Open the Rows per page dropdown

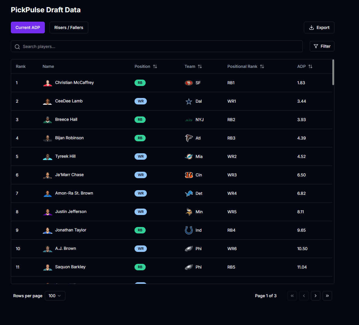(x=55, y=296)
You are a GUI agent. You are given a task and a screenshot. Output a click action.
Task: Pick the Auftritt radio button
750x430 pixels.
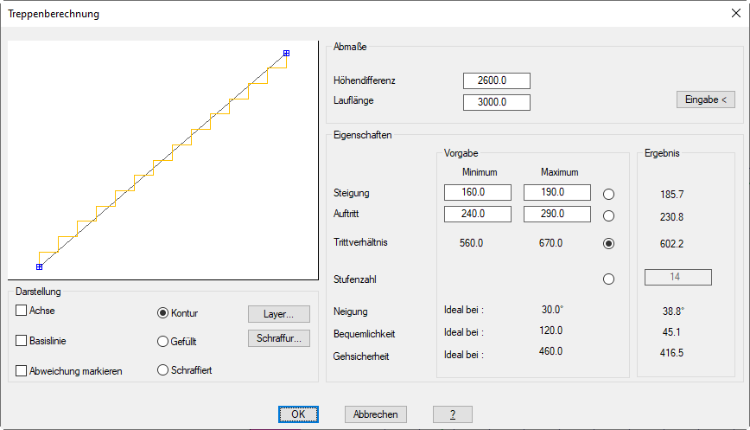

## AIM OF THE TASK
Because the pictures are not wanted, retype only the text of every record, exactly as given.

## RESPONSE AREA
Open the Rows per page dropdown

(x=55, y=296)
You are a GUI agent. You are given a task and a screenshot. Output a click action.
Task: Pick the Auftritt radio button
750x430 pixels.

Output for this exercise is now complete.